• **Data**:
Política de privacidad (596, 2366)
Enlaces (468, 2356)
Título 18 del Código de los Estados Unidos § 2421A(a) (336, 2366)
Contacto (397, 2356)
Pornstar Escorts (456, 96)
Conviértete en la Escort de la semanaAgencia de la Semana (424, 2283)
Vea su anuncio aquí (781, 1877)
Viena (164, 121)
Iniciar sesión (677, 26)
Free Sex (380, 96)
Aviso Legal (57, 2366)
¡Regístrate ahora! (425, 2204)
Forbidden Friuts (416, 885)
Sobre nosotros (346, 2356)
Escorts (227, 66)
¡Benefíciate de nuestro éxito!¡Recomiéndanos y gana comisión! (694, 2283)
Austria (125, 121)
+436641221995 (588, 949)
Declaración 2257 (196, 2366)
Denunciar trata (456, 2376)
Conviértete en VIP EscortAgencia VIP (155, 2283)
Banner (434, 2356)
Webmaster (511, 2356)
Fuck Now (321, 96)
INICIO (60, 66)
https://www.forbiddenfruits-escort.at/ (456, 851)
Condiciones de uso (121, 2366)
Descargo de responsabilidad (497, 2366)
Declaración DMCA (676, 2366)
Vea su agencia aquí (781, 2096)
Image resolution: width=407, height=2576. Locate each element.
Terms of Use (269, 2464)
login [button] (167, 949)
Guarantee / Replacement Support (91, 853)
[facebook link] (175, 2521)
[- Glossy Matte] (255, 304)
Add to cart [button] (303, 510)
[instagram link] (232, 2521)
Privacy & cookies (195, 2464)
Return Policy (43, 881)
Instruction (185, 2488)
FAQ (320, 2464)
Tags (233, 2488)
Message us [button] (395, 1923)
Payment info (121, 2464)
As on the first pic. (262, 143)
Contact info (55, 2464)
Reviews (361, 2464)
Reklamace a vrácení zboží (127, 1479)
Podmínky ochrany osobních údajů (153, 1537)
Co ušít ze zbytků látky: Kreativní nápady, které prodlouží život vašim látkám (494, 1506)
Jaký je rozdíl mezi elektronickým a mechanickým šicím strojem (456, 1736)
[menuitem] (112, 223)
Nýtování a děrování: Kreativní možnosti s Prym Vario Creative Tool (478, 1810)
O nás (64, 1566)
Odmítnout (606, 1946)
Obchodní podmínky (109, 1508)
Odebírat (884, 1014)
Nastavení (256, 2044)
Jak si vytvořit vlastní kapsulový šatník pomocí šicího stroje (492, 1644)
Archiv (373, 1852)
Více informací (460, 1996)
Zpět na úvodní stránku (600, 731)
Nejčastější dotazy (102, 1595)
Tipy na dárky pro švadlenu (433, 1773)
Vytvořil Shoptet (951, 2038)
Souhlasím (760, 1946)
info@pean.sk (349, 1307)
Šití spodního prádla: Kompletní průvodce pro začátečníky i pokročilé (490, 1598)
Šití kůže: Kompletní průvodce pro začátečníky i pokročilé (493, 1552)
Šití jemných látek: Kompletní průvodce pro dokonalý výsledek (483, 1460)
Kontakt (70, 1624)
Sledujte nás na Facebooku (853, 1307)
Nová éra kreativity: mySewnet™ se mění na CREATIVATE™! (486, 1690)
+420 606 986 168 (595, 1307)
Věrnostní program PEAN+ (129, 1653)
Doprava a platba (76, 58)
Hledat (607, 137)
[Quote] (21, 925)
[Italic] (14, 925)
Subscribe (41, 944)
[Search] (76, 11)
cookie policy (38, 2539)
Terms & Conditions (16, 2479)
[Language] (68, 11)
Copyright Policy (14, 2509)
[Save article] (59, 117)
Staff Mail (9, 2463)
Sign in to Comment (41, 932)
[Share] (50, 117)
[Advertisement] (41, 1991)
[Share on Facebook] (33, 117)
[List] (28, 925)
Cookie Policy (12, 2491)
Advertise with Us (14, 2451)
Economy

• **Exercise goal**: Print out each line of the data exactly.

• **Task solution**:
Política de privacidad (596, 2366)
Enlaces (468, 2356)
Título 18 del Código de los Estados Unidos § 2421A(a) (336, 2366)
Contacto (397, 2356)
Pornstar Escorts (456, 96)
Conviértete en la Escort de la semanaAgencia de la Semana (424, 2283)
Vea su anuncio aquí (781, 1877)
Viena (164, 121)
Iniciar sesión (677, 26)
Free Sex (380, 96)
Aviso Legal (57, 2366)
¡Regístrate ahora! (425, 2204)
Forbidden Friuts (416, 885)
Sobre nosotros (346, 2356)
Escorts (227, 66)
¡Benefíciate de nuestro éxito!¡Recomiéndanos y gana comisión! (694, 2283)
Austria (125, 121)
+436641221995 (588, 949)
Declaración 2257 (196, 2366)
Denunciar trata (456, 2376)
Conviértete en VIP EscortAgencia VIP (155, 2283)
Banner (434, 2356)
Webmaster (511, 2356)
Fuck Now (321, 96)
INICIO (60, 66)
https://www.forbiddenfruits-escort.at/ (456, 851)
Condiciones de uso (121, 2366)
Descargo de responsabilidad (497, 2366)
Declaración DMCA (676, 2366)
Vea su agencia aquí (781, 2096)
Image resolution: width=407, height=2576. Locate each element.
Terms of Use (269, 2464)
login [button] (167, 949)
Guarantee / Replacement Support (91, 853)
[facebook link] (175, 2521)
[- Glossy Matte] (255, 304)
Add to cart [button] (303, 510)
[instagram link] (232, 2521)
Privacy & cookies (195, 2464)
Return Policy (43, 881)
Instruction (185, 2488)
FAQ (320, 2464)
Tags (233, 2488)
Message us [button] (395, 1923)
Payment info (121, 2464)
As on the first pic. (262, 143)
Contact info (55, 2464)
Reviews (361, 2464)
Reklamace a vrácení zboží (127, 1479)
Podmínky ochrany osobních údajů (153, 1537)
Co ušít ze zbytků látky: Kreativní nápady, které prodlouží život vašim látkám (494, 1506)
Jaký je rozdíl mezi elektronickým a mechanickým šicím strojem (456, 1736)
[menuitem] (112, 223)
Nýtování a děrování: Kreativní možnosti s Prym Vario Creative Tool (478, 1810)
O nás (64, 1566)
Odmítnout (606, 1946)
Obchodní podmínky (109, 1508)
Odebírat (884, 1014)
Nastavení (256, 2044)
Jak si vytvořit vlastní kapsulový šatník pomocí šicího stroje (492, 1644)
Archiv (373, 1852)
Více informací (460, 1996)
Zpět na úvodní stránku (600, 731)
Nejčastější dotazy (102, 1595)
Tipy na dárky pro švadlenu (433, 1773)
Vytvořil Shoptet (951, 2038)
Souhlasím (760, 1946)
info@pean.sk (349, 1307)
Šití spodního prádla: Kompletní průvodce pro začátečníky i pokročilé (490, 1598)
Šití kůže: Kompletní průvodce pro začátečníky i pokročilé (493, 1552)
Šití jemných látek: Kompletní průvodce pro dokonalý výsledek (483, 1460)
Kontakt (70, 1624)
Sledujte nás na Facebooku (853, 1307)
Nová éra kreativity: mySewnet™ se mění na CREATIVATE™! (486, 1690)
+420 606 986 168 (595, 1307)
Věrnostní program PEAN+ (129, 1653)
Doprava a platba (76, 58)
Hledat (607, 137)
[Quote] (21, 925)
[Italic] (14, 925)
Subscribe (41, 944)
[Search] (76, 11)
cookie policy (38, 2539)
Terms & Conditions (16, 2479)
[Language] (68, 11)
Copyright Policy (14, 2509)
[Save article] (59, 117)
Staff Mail (9, 2463)
Sign in to Comment (41, 932)
[Share] (50, 117)
[Advertisement] (41, 1991)
[Share on Facebook] (33, 117)
[List] (28, 925)
Cookie Policy (12, 2491)
Advertise with Us (14, 2451)
Economy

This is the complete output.